Compression algorithms specifically optimized for HTML content? - html

Are there any compression algorithms -- lossy or lossless -- that have been specifically adapted to deal with real-world (messy and invalid) HTML content?
If not, what characteristics of HTML could we take advantage of to create such an algorithm? What are the potential performance gains?
Also, I'm not asking the question to serve such content (via Apache or any other server), though that's certainly interesting, but to store and analyze it.
Update: I don't mean GZIP -- that's obvious -- but rather an algorithm specifically designed to take advantage of characteristics of HTML content. For example, the predictible tag and tree structure.

Brotli is a specialized HTML/english compression algorithm.
Source: https://en.wikipedia.org/wiki/Brotli
Unlike most general purpose compression algorithms, Brotli uses a
pre-defined 120 kilobyte dictionary. The dictionary contains over
13000 common words, phrases and other substrings derived from a large
corpus of text and HTML documents.[6][7] A pre-defined dictionary can
give a compression density boost for short data files.

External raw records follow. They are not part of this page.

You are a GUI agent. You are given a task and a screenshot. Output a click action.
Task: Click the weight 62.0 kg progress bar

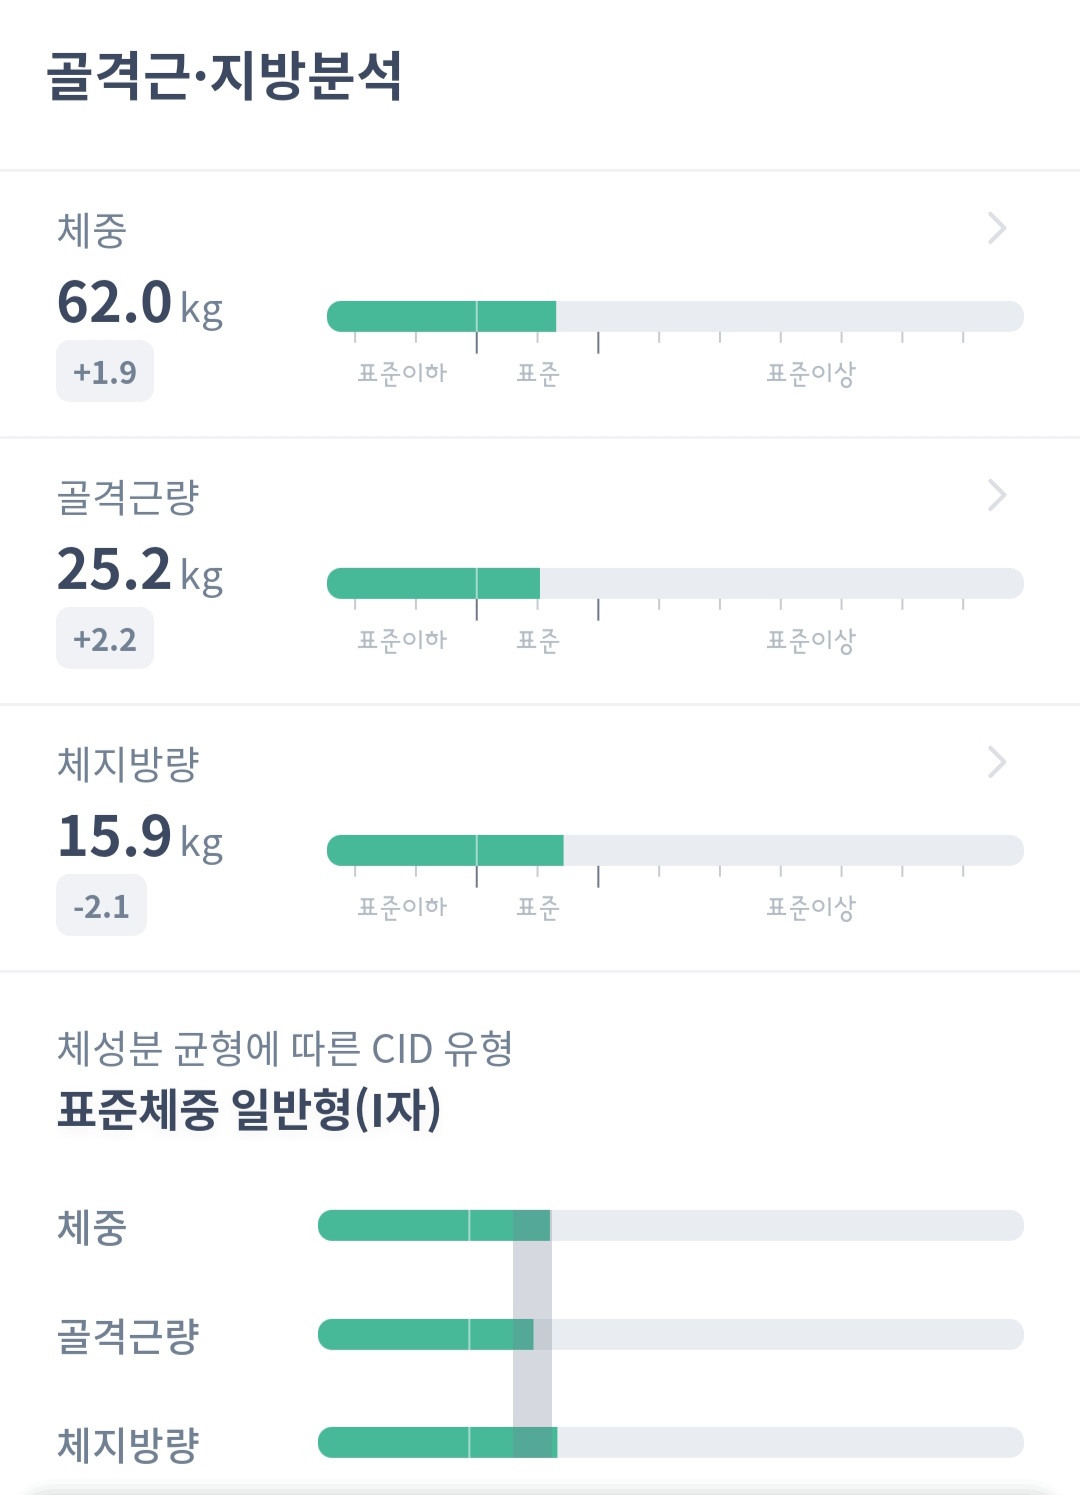coord(674,316)
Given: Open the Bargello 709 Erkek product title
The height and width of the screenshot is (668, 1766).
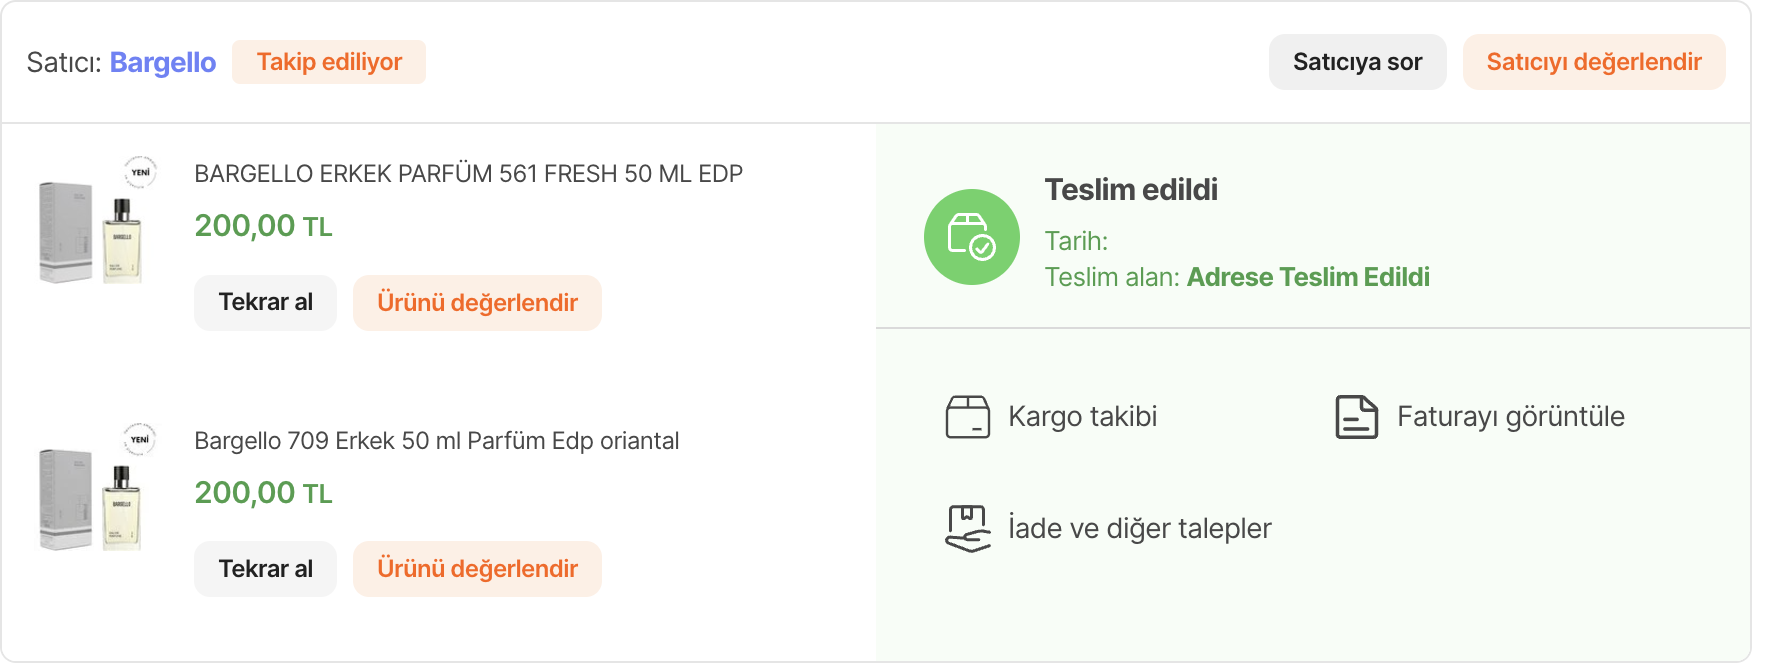Looking at the screenshot, I should [436, 441].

I do not know of "off-the-shelf" compression library explicitly optimized for HTML content.
Yet, HTML text should compress quite nicely with generic algorithms (do read the bottom of this answer for better algorithms). Typically all variations on Lempel–Ziv perform well on HTML-like languages, owing to the highly repeatitive of specific language idioms; GZip, often cited uses such a LZ-based algoritm (LZ77, I think).
An idea to maybe improve upon these generic algorithms would be to prime a LZ-type circular buffer with the most common html tags and patterns at large. In this fashion, we'd reduce the compressed size by using citations from the very first instance of such a pattern. This gain would be particularly sensitive on smaller html documents.
A complementary, similar, idea, is to have the compression and decompression methods imply (i.e. not send) the info for other compression's algorithm of an LZ-x algorithm (say the Huffman tree in the case of LZH etc.), with statistics specific to typical HTML being careful to exclude from characters count the [statistically weighted] instances of character encoded by citation. Such a filtered character distribution would probably become closer to that of plain English (or targeted web sites' national languge) than the complete HTML text.
Unrelated to the above [educated, I hope] guesses, I started searching the web for information on this topic.
' found this 2008 scholarly paper (pdf format) by Przemysław Skibiński of University of Wrocław. The paper's abstract indicates a 15% improvement over GZIP, with comparable compression speed.
I may be otherwise looking in the wrong places. There doesn't seem to be much interest for this. It could just be that the additional gain, relative to a plain or moderately tuned generic algorithm wasn't deemed sufficient enough to warrant such interest, even in the early days of Web-enabled cell phones (when bandwidth was at quite a premium...).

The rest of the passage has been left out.